Au titre des autres secteurs baissiers, l’immobilier continue de faire les frais d’une conjoncture économique peu propice, alors que le secteur du Pétrole & Gaz a été impacté par un effet stocks négatif. L’analyse de la répartition sectorielle du résultat net agrégé de la cote laisse apparaître une prédominance des bancaires avec une part de 42,3%, suivies du secteur Télécoms à hauteur de 19,5% et du secteur des BTP & matériaux de construction (10,4%). Outre les effets de cette conjoncture économique peu reluisante, se traduisant par une poursuite de la décélération du rythme de croissance du PIB national, le marché fait face à un manque de visibilité autour de l’économie nationale. La cacophonie autour des prévisions économiques laisse l’ensemble des professionnels de la place perplexes. «L’on ne sait plus quoi penser des prévisions de nos grandes institutions», affirme un analyste.

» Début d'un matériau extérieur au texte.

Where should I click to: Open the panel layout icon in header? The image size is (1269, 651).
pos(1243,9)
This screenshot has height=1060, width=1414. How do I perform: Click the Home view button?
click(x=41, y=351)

Les prévisions de croissance économique tant attendues des grandes institutions telles que Bank Al-Maghrib, le CMC ou encore le HCP, censées conforter les entreprises dans leur business plan, deviennent un véritable casse-tête et en déstabilisent plus d’un. Si les estimations pour 2019 sont rapprochées, soit 2,7% pour BAM, 2,6% pour le CMC et 2,7% pour le HCP, le constat n’est pas le même pour 2020. En effet, la Banque centrale et le HCP tablent sur des taux autour de 3,8% et 3,4%, tandis que le Centre marocain de conjoncture mise sur un taux de 4,6%. Autre élément très surveillé par les opérateurs économiques, les nouvelles mesures fiscales de la loi de Finances 2020. Si le PLF 2020 vise à cimenter la confiance des opérateurs économiques en poursuivant l’encouragement de l’initiative privée et l’initiation de nouveaux programmes d’investissement rentable, certains secteurs -dont l’immobilier ou encore le transport- espèrent surtout la reconduction de certains avantages fiscaux.